▶ [What this task involves] Every line of the listing below is to be duplicated exactly, with the pictures left out.

▶ [Data provided]

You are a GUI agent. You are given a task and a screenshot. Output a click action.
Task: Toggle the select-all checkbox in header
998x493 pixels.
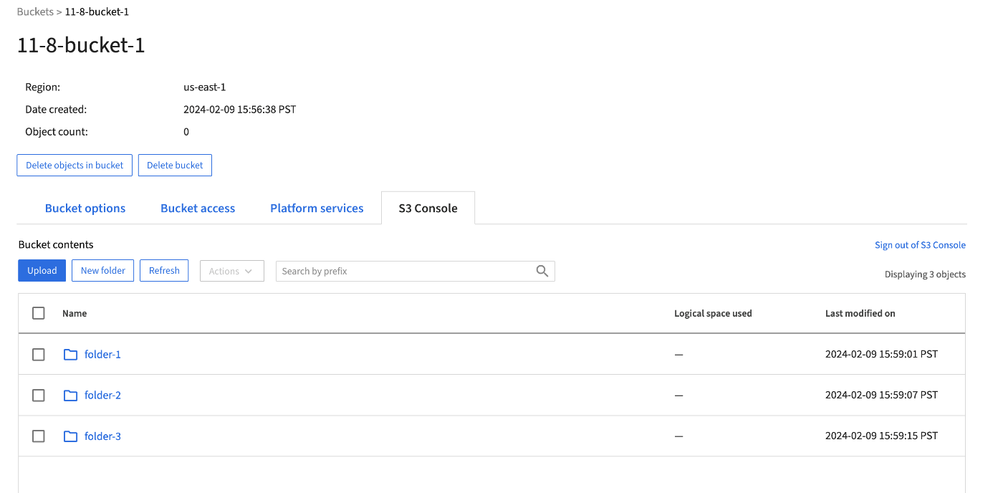[x=38, y=313]
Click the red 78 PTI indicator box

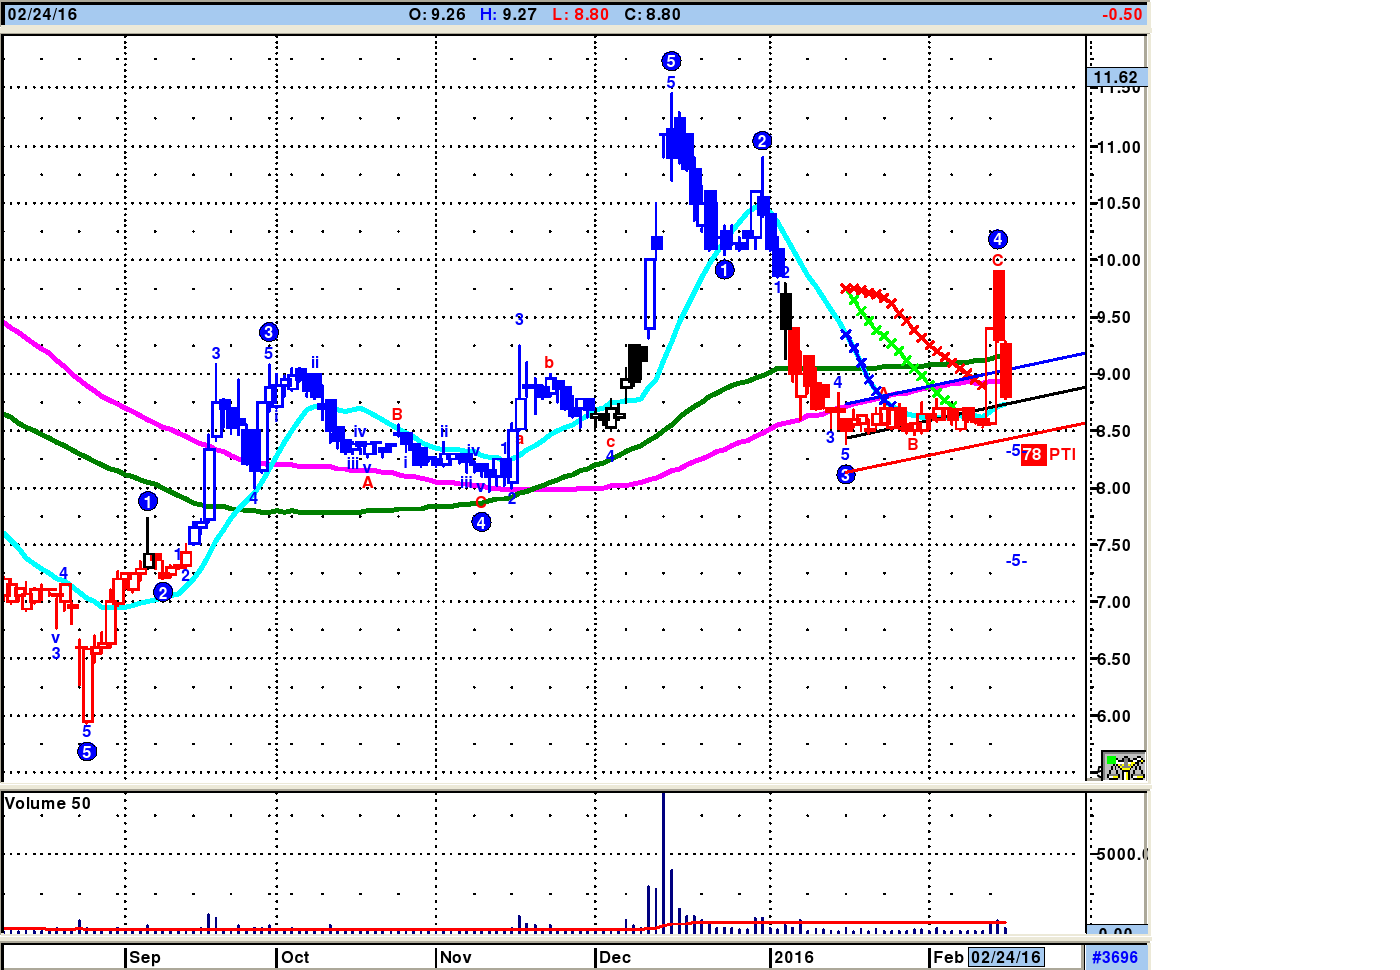click(1032, 455)
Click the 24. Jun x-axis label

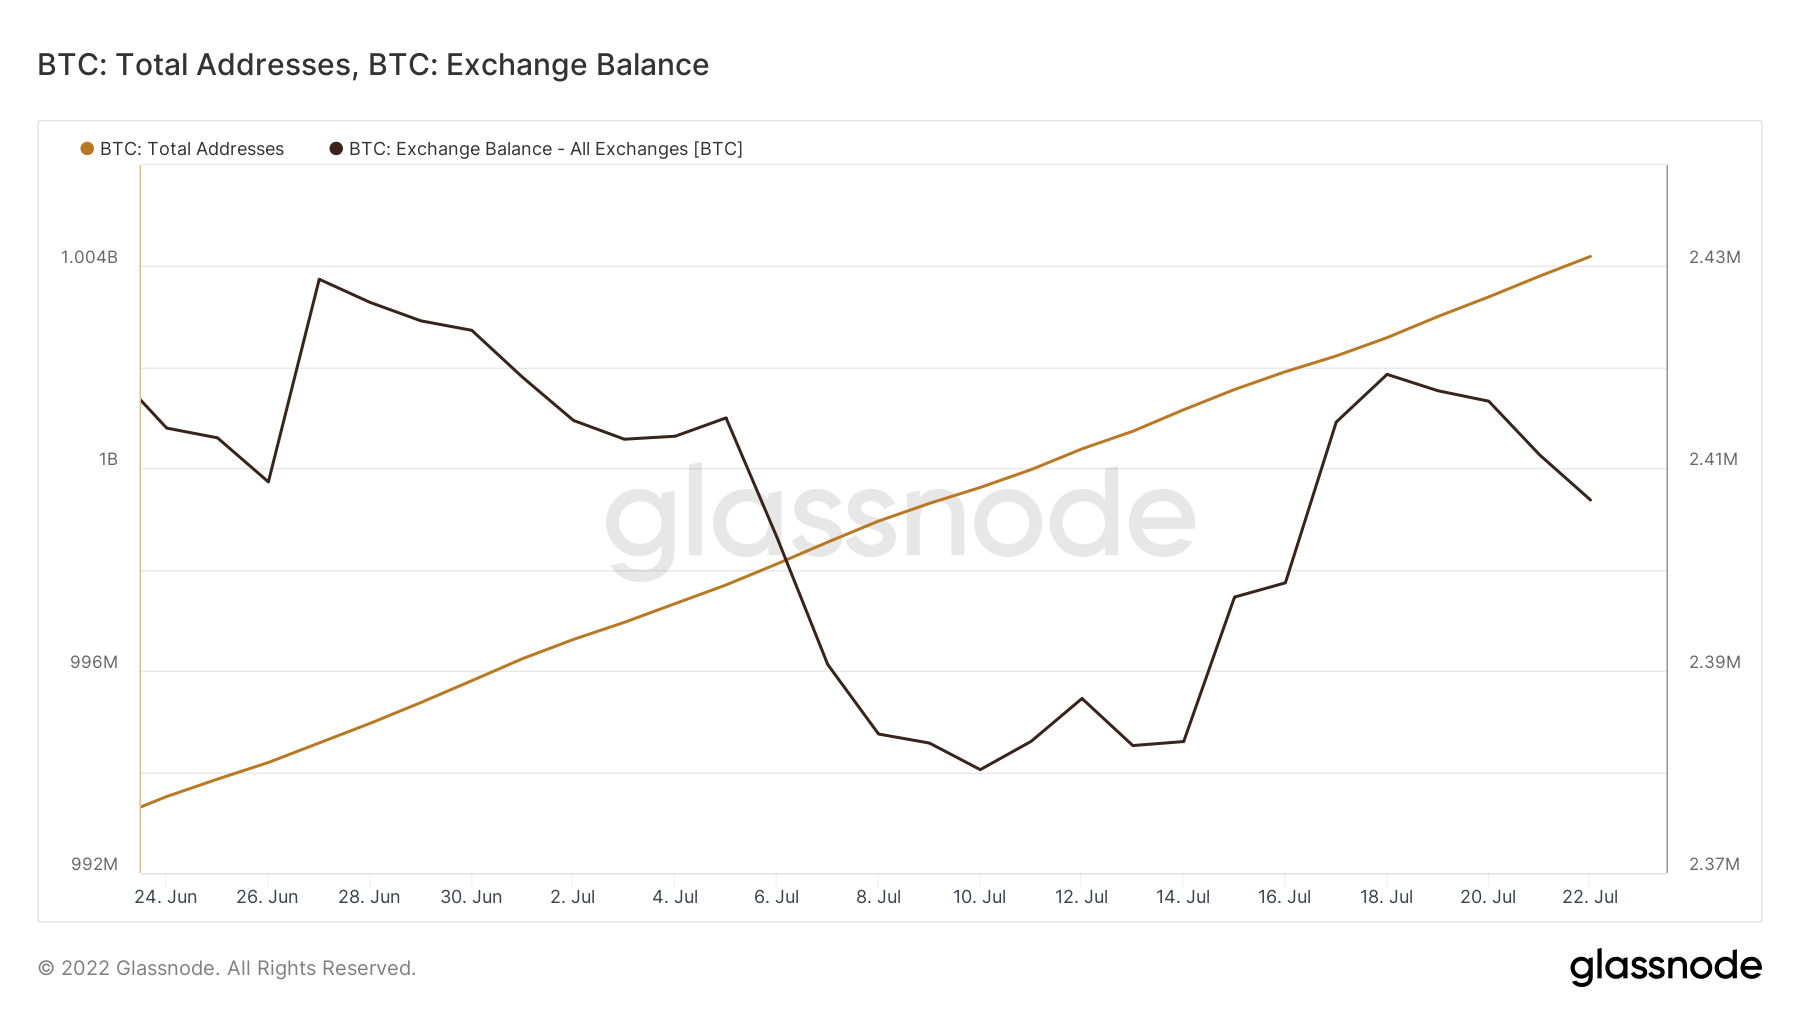[166, 897]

▶ [Task answer]
You are a GUI agent. You are given a task and a screenshot. Output a click action.
Task: Toggle the select-all checkbox in header
998x493 pixels.
[x=38, y=313]
Click the red 78 PTI indicator box

click(1032, 455)
Click the 24. Jun x-axis label

[166, 897]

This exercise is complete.